The banks and insurance companies are able to take advantage of the homeowners because force placed insurance policies are not purchased on the open market in a competitive environment. There are no market forces at work to keep the prices down. The premiums on force-placed insurance policies reportedly can cost up to ten times more than what the borrower was either originally paying or what the borrower could obtain if done so on a competitive basis on the open market, and produce high profit margins. One insurance company generated $2.7 billion in premiums in single year through its force-placed insurance policies.

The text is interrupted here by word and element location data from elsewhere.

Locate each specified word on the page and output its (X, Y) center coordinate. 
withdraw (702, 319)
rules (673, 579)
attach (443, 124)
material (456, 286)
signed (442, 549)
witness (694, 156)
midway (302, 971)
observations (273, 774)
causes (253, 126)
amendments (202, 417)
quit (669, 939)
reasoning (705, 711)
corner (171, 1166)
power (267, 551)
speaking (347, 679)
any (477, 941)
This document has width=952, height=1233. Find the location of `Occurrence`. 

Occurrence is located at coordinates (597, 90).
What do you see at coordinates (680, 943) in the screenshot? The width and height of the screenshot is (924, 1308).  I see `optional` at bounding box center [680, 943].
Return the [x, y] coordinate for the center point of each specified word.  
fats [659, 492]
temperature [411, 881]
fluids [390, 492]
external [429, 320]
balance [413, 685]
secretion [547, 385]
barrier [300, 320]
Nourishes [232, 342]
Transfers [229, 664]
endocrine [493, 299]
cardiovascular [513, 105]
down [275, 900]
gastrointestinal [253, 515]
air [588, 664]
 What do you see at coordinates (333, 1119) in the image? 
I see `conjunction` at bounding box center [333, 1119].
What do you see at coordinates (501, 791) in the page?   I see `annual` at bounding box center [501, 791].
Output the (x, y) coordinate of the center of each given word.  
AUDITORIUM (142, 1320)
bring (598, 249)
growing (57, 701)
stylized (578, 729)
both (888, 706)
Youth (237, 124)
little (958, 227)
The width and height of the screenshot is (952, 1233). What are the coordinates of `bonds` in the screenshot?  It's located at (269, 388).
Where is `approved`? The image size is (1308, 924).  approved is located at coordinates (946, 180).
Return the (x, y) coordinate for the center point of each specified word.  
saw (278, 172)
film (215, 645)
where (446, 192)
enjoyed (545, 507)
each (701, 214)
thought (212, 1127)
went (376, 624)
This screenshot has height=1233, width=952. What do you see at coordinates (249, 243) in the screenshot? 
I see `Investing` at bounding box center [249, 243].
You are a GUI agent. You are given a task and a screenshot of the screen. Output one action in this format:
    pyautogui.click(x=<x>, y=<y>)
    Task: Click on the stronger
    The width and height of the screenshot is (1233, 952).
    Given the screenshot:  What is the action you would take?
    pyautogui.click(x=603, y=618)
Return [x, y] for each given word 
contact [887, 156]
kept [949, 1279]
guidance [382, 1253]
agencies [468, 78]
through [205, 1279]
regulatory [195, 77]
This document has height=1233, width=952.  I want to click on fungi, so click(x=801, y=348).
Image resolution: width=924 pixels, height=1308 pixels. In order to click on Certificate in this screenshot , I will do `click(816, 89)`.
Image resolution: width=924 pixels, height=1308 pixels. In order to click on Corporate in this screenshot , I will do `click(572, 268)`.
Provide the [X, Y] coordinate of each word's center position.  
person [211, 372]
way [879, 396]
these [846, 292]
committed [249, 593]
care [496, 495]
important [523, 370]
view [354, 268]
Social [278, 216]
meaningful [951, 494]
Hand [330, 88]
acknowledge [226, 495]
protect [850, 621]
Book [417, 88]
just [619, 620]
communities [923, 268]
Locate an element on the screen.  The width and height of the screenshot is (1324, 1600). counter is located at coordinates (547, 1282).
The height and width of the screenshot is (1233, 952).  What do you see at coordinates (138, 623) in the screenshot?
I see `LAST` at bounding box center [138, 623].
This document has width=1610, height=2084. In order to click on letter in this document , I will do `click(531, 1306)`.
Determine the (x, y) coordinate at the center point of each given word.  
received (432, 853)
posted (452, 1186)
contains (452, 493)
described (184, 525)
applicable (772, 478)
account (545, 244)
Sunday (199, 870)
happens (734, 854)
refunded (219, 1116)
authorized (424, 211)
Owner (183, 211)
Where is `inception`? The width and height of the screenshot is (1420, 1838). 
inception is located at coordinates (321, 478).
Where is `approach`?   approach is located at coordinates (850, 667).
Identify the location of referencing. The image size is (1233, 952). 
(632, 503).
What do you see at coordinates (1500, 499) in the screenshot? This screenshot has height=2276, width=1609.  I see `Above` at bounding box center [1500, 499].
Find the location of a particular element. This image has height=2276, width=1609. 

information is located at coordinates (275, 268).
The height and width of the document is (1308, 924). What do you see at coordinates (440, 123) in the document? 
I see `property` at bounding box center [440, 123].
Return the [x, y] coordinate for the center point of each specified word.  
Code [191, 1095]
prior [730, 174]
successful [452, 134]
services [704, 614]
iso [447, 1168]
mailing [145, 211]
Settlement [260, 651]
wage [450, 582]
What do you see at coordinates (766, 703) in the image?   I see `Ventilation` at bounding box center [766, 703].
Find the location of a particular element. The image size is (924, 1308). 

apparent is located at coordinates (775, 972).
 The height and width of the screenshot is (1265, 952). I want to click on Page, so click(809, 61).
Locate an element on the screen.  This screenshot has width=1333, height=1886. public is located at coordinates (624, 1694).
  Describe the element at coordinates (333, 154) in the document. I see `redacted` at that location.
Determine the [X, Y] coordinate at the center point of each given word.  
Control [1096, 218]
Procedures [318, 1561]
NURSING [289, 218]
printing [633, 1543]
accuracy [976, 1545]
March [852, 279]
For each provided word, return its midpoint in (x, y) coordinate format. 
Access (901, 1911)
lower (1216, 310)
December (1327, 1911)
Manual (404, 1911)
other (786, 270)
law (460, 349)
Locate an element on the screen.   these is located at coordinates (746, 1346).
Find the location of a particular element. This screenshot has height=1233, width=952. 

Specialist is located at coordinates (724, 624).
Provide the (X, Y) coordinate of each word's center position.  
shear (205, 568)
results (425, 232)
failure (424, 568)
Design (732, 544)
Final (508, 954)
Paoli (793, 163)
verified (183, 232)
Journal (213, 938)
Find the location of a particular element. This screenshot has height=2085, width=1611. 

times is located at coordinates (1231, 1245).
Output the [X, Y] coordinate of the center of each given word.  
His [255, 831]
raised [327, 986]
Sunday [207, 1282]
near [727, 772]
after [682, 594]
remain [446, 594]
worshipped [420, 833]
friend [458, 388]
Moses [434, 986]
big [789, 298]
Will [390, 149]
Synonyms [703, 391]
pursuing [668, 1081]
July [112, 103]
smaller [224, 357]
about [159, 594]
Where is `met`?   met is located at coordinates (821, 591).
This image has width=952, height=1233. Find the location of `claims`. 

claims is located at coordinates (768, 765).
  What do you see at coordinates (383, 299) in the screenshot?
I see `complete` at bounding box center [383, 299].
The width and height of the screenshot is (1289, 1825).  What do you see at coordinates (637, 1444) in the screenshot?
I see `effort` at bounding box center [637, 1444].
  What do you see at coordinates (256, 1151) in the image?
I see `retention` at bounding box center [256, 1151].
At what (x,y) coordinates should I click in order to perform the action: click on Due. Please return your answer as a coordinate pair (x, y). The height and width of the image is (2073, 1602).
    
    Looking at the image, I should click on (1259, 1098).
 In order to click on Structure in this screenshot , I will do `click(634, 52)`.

The lucrative deals between the banks and the insurance companies result in “reverse competition,” in which insurance companies compete for the lender’s force-placed business by offering financial considerations to the banks in various forms. Those expenses are then included in the premiums charged to homeowners, which drives up the price of the force-placed policies even further. In addition, there are no insurance agents or brokers involved to justify any commissions or to search for cheaper coverage. Normally, agents typically spend a lot of time and money securing and retaining clients for voluntary home insurance coverage. But with force placed insurance, commissions are charged to the homeowner even though no agent is working for them to shop for the insurance. Instead, the insurance company gets access to the banks’ mortgage records, identifies homes that are suitable for force-placed insurance, and then force places whatever coverage they choose – often in amounts that exceed the value of the property — and charge excessive premiums, the costs of which ultimately are passed back on to the homeowners. The premiums can include the amounts the insurance company charges for reviewing the banks’ records to identify borrowers’ whose houses can be the subject of force-placed insurance by the insurance company and the bank.
In recent testimony before the New York State Department of Financial Services, the President of American Security Insurance Company admitted that the price of premiums for force place insurance include not only commissions but also the expenses of monitoring the process of placing that coverage.
Cohen & Malad, LLP has filed a class action lawsuit in Georgia against Wells Fargo and two insurance companies — American Security Insurance Company and Assurant, Inc. – seeking to recover damages on behalf of homeowners in that state who were overcharged for force placed insurance as a result of misconduct by these institutions.